*** SUPPLIED RECORDS Section Begins ***

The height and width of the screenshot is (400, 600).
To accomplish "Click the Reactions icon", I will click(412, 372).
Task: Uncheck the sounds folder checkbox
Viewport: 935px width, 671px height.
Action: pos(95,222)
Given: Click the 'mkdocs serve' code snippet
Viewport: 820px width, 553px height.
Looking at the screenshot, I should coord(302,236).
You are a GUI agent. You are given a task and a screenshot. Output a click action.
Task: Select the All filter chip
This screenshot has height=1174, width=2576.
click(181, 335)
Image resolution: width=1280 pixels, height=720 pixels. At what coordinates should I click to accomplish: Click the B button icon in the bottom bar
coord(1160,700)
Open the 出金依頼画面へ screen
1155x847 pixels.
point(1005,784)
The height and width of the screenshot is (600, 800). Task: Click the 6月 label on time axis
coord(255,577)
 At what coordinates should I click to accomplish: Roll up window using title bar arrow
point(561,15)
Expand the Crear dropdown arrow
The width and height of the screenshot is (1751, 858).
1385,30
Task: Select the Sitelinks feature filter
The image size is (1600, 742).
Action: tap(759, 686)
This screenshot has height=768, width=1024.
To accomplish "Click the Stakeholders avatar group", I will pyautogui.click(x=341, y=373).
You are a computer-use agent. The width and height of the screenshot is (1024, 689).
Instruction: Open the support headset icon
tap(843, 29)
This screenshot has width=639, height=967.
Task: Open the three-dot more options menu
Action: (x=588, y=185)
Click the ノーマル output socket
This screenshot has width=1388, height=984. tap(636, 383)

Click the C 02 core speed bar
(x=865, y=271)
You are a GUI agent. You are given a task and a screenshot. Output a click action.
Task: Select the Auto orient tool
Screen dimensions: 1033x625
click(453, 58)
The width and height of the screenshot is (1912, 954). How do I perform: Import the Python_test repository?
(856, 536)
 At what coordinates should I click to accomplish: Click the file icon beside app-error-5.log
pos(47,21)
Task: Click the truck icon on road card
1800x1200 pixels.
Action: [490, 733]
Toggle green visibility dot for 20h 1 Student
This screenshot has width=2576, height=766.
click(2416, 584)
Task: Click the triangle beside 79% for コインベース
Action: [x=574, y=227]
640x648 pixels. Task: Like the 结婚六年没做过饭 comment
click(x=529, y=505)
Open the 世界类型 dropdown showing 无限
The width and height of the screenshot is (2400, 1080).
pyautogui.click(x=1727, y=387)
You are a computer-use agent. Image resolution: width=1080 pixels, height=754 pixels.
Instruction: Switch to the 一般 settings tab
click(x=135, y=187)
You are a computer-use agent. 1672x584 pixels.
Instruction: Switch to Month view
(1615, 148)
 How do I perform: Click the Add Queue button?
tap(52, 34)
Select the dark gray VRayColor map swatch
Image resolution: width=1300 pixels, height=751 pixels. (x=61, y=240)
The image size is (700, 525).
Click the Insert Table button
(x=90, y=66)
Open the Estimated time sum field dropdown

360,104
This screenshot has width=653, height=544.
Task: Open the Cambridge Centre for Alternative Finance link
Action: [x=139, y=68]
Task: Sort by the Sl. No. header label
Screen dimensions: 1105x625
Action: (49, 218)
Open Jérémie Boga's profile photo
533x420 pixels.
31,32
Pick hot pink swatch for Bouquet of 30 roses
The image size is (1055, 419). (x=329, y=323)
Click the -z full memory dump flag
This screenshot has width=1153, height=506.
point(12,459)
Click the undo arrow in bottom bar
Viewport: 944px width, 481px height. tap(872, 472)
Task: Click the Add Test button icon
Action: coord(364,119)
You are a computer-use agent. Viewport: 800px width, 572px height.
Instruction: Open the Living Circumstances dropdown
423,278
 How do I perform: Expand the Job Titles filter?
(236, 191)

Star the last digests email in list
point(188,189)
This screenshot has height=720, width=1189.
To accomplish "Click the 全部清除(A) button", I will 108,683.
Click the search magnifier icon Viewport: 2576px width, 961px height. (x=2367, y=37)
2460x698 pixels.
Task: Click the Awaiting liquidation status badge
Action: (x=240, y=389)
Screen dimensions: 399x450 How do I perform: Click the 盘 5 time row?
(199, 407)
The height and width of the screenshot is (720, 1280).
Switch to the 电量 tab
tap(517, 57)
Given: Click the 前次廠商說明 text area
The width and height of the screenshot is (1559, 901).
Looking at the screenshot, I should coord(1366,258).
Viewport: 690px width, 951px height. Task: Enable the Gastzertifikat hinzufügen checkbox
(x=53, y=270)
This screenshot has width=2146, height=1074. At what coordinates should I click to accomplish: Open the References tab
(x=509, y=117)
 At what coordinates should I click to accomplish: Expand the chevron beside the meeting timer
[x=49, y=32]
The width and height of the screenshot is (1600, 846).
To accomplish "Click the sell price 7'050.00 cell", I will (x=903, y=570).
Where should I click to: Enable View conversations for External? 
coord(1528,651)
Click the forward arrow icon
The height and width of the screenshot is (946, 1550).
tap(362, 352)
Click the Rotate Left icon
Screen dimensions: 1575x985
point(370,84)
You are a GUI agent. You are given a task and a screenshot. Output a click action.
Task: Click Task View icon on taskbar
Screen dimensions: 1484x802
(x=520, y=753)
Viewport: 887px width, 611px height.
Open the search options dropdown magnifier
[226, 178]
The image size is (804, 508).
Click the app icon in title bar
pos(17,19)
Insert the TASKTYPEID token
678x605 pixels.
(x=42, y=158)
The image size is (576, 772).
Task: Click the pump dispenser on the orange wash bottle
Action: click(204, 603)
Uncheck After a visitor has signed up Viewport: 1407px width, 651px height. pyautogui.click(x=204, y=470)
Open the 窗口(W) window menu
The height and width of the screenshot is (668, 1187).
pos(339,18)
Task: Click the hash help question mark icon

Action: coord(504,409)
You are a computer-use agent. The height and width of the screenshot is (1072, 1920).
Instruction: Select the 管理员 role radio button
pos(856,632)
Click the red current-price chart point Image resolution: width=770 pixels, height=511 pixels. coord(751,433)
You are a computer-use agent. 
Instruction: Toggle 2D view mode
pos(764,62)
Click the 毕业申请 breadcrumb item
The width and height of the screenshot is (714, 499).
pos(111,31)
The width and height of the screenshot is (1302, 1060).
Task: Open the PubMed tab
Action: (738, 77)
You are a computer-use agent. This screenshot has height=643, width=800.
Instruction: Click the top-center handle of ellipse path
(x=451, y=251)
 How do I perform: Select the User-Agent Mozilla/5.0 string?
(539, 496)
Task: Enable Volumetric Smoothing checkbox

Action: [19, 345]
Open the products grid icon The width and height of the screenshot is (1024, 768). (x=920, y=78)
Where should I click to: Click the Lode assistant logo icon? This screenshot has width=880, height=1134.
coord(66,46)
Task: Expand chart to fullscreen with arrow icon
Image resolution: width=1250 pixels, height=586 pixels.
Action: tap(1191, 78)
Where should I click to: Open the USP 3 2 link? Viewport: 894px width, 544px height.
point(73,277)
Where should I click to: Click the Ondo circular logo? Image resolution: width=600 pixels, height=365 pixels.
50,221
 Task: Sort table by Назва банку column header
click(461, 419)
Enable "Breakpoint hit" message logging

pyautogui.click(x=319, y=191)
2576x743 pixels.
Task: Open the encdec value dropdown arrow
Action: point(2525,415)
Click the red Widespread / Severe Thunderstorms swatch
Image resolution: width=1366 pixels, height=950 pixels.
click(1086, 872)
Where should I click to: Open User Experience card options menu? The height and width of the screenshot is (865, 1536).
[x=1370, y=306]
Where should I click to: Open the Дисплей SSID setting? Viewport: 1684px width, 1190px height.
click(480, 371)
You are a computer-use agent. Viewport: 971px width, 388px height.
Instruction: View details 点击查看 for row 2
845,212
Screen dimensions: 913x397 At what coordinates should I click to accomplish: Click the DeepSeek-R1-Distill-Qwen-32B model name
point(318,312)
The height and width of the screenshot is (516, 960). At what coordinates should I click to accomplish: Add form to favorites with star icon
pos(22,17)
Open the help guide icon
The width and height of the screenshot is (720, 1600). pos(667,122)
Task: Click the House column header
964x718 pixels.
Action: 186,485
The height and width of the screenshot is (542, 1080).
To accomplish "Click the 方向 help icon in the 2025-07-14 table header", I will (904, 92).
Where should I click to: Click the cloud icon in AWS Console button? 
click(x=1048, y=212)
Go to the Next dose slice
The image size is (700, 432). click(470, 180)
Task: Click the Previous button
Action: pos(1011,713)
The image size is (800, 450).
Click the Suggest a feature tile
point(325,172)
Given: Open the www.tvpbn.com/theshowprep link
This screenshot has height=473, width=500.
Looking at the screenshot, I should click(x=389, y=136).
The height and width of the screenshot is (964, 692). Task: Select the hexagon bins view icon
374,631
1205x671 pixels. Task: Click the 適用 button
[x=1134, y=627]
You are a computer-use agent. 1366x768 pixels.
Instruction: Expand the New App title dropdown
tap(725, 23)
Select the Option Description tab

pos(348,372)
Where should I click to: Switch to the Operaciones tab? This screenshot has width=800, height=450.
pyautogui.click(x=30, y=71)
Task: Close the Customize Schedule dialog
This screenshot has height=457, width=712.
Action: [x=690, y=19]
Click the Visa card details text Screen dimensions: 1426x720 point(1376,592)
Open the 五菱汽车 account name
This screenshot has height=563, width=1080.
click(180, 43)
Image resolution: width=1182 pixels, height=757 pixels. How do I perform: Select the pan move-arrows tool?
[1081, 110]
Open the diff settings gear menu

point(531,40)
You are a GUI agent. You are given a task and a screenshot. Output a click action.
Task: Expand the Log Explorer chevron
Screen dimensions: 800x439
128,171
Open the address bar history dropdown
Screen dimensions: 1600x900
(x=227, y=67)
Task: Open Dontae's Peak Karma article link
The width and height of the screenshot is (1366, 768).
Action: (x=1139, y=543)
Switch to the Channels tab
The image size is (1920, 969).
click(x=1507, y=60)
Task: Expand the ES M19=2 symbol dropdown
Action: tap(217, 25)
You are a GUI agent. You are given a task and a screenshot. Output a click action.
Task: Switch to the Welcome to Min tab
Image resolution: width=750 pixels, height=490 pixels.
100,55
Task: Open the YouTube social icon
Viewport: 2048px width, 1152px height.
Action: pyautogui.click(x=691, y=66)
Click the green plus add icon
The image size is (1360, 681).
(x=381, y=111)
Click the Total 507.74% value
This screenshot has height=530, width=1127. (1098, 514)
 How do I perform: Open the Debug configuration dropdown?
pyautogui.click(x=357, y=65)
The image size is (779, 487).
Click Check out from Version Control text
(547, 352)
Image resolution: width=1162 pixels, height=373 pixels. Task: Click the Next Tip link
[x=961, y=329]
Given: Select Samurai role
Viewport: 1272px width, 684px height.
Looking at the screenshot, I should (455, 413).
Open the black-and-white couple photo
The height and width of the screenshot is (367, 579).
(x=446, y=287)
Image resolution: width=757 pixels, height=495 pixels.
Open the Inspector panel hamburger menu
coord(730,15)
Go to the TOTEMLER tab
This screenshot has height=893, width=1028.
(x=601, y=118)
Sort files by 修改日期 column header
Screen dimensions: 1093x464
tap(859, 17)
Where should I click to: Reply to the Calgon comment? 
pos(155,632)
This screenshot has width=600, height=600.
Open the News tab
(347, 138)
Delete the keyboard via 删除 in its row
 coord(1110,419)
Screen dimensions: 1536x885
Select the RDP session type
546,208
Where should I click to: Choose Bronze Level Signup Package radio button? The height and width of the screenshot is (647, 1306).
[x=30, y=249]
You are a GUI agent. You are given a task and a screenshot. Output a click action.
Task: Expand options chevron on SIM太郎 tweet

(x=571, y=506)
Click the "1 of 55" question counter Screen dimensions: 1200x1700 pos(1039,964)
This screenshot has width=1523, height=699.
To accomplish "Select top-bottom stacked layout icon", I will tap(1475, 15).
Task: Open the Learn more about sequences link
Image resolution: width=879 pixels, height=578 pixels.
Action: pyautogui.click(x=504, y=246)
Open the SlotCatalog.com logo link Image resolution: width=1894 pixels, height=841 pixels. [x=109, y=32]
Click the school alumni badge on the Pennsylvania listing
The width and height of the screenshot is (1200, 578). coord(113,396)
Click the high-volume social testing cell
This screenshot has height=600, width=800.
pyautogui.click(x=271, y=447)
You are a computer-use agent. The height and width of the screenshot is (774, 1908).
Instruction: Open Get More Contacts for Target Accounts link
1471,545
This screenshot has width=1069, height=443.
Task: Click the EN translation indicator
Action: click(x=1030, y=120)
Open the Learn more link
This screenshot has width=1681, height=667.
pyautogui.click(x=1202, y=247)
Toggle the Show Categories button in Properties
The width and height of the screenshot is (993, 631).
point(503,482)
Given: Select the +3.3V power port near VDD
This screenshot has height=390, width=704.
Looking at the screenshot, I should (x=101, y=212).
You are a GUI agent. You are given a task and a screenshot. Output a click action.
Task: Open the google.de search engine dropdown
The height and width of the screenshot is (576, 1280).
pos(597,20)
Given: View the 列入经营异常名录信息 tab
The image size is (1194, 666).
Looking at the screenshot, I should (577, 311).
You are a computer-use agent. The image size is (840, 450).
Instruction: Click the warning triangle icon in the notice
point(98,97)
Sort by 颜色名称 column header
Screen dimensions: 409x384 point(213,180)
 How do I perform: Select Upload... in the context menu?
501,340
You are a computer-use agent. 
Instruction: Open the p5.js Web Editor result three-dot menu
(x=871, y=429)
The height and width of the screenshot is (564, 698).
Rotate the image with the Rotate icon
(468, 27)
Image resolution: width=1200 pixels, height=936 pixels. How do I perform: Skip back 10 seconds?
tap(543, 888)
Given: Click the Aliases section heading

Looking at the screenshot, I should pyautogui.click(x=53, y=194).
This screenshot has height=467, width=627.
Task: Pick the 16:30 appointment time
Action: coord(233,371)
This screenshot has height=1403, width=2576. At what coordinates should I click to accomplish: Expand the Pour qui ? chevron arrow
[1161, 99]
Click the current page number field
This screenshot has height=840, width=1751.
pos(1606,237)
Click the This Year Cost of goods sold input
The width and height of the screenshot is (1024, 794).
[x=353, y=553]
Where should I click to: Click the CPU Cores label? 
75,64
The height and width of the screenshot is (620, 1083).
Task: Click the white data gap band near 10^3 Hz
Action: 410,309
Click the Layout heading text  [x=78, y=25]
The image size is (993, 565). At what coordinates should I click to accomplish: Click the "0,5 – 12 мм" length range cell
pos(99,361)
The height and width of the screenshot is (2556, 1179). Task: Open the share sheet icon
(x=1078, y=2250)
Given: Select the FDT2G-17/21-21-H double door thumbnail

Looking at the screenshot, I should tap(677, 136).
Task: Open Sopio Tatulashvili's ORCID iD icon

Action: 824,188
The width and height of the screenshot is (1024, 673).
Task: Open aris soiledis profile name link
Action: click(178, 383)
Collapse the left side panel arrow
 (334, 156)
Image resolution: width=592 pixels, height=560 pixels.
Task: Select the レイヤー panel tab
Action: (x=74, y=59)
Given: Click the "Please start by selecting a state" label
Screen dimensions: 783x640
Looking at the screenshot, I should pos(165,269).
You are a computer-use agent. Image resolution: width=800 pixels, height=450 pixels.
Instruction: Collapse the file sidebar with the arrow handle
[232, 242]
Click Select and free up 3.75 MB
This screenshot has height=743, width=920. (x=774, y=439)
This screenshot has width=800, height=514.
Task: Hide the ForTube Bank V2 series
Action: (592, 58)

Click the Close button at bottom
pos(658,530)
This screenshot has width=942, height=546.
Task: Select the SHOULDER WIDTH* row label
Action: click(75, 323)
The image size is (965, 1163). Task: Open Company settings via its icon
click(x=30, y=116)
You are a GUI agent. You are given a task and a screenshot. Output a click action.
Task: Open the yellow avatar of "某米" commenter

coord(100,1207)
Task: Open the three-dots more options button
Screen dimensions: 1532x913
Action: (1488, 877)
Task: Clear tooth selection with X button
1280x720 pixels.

*** SUPPLIED RECORDS Section Ends ***

All that is wanted is a faithful reproduction of the line above with "The width and height of the screenshot is (1559, 901).", the line with "Click the forward arrow icon", and every line in between.

▶ [ANSWER SECTION]
The width and height of the screenshot is (1559, 901).
Looking at the screenshot, I should coord(1366,258).
Viewport: 690px width, 951px height. Task: Enable the Gastzertifikat hinzufügen checkbox
(x=53, y=270)
This screenshot has width=2146, height=1074. At what coordinates should I click to accomplish: Open the References tab
(x=509, y=117)
 At what coordinates should I click to accomplish: Expand the chevron beside the meeting timer
[x=49, y=32]
The width and height of the screenshot is (1600, 846).
To accomplish "Click the sell price 7'050.00 cell", I will (x=903, y=570).
Where should I click to: Enable View conversations for External? 
coord(1528,651)
Click the forward arrow icon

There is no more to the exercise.